My loneliness is starting to return. It's different now, though. It's not friendship loneliness. I actually feel really well-supported by my friends! I have the work girlies, my fabulous roommates, the MCMers, and now I'm starting to do more work for Planned Parenthood and that gives me a sense of purpose. I am, however, starting to get the boyfriend itch. I just wonder if I have it in me to give dating my all. I remember how dedicated I was in SF and I guess that paid off (although sometimes I wish TG and I had never met because he stresses me out like whoa). Maybe I need to start that up again - aggressively online dating and putting myself out there. It's frustrating for sure, but when you connect with someone, that's always a good feeling. I also like to think that I've learned from the mistakes of the past and that I can date smarter this time. I don't want to do this and have the same issues I did previously. Improvement is imperative.

Tuesday, December 8, 2009

holidays - stressful fun!

As much as I love the holiday season, it's been incredibly stressful. I haven't bought any gifts, even though I think I pretty much know what I'm getting everyone in my family (well, except for my oldest brother). I also need to stop eating. Seriously. I've baked cookies for the past two nights and eaten about a million of them. I can't tell if I'm gaining weight or just getting soft, but I'm not pleased with my body right now. One part of me wants to be like - oh, well, it's the holidays! Eat, drink, and be merry! Then the other part of me doesn't want to be 800 pounds come New Years. Especially considering all the cute holiday dresses I want to get into. Yesterday I went shopping for dresses at my favorite store. I couldn't get one of them to zip up and I nearly had a fucking heart attack right there in the dressing room. Luckily, I realized I had a size too small, but still. That was a wake-up call.
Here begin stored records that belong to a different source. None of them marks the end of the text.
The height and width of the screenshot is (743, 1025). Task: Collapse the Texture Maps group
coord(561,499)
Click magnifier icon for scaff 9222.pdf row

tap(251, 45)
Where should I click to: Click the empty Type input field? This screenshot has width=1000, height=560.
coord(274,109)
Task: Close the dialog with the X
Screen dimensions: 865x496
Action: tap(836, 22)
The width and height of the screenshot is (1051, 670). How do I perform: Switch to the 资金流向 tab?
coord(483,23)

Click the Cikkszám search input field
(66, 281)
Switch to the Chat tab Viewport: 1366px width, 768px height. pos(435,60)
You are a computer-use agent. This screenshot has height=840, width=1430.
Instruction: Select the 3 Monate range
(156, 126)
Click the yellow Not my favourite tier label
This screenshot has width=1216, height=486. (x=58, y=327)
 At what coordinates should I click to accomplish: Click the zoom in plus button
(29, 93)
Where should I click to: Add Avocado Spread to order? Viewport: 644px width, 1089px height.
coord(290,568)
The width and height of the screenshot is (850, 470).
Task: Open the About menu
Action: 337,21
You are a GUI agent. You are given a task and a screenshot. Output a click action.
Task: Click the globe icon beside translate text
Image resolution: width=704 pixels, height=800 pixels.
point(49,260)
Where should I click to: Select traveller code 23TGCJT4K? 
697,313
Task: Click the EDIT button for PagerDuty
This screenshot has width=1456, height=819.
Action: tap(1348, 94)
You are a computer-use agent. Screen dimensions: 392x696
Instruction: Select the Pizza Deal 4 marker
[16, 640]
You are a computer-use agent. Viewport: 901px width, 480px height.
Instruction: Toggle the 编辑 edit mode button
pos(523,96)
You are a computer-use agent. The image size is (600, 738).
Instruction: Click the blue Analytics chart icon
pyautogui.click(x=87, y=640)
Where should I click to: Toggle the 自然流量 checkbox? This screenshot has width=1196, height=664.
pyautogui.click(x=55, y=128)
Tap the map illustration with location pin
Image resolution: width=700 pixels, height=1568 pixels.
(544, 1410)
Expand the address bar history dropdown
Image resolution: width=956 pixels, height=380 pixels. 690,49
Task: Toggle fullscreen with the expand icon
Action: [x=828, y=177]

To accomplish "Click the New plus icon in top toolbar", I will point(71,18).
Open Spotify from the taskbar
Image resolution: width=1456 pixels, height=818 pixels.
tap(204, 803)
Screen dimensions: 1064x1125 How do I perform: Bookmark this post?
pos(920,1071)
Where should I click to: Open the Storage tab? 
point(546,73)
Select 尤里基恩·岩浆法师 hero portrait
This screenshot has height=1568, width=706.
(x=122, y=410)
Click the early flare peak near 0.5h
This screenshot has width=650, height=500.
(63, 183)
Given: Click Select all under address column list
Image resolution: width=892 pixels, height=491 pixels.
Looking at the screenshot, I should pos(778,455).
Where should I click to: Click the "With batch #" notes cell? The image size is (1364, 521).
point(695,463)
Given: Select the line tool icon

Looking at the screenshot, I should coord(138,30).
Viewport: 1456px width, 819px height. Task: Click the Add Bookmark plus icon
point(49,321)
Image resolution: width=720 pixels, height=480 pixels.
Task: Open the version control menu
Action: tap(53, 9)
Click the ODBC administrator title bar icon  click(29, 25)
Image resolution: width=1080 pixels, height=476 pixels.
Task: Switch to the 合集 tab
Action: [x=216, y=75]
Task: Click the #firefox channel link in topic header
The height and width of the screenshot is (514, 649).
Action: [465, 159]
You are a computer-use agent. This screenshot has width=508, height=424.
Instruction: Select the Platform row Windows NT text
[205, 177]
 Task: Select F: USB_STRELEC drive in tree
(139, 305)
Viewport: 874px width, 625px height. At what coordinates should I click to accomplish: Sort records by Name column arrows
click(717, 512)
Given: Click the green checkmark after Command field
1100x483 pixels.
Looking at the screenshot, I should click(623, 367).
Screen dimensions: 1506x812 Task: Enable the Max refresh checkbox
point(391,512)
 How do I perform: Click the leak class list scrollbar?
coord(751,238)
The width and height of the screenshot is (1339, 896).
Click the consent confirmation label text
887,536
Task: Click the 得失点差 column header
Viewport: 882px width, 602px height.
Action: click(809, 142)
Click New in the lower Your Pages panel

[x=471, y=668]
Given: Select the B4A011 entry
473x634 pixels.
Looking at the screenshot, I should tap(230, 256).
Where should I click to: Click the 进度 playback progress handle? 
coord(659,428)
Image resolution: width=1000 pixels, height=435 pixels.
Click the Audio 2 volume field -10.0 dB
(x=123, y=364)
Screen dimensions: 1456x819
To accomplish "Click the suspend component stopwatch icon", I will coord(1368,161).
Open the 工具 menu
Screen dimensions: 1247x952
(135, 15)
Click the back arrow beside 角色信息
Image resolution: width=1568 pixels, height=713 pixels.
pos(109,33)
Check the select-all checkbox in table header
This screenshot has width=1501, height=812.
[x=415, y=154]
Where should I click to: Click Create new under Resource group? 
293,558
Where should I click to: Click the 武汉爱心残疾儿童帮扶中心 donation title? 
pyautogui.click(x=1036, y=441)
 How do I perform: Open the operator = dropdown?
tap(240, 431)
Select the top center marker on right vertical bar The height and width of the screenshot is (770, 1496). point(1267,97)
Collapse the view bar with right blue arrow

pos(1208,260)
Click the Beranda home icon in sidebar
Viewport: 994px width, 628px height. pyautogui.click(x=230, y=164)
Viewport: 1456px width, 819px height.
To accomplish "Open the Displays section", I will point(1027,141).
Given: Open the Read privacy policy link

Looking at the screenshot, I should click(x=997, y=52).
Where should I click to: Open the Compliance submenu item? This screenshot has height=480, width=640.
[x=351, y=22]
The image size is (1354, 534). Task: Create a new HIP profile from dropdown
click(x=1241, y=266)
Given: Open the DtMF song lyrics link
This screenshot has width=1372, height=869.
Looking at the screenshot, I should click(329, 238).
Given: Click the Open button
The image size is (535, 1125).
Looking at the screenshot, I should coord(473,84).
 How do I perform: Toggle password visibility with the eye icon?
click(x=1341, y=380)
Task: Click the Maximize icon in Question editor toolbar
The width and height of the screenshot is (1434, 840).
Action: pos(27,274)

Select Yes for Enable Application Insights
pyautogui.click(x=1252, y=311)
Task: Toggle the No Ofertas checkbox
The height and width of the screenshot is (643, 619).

Woman, get thee to a gym! So, yeah, that needs to happen.

Holiday party is tomorrow. I love my potential dresses (c'mon, this is me - you know I have about 9 options) and I'm going with my favorite boy (Jamz) so it's going to be a good time. Plus all the roomies will be there and the cubemates. It will be infinitely better than last year's. I can't wait to be completely shit-faced. God, I love working at a tech company. It's totally okay to make a fool out of yourself at the company get-togethers. =) Maybe I'll even meet a cute engineer to make me forget about the one I keep thinking about. That would be nice.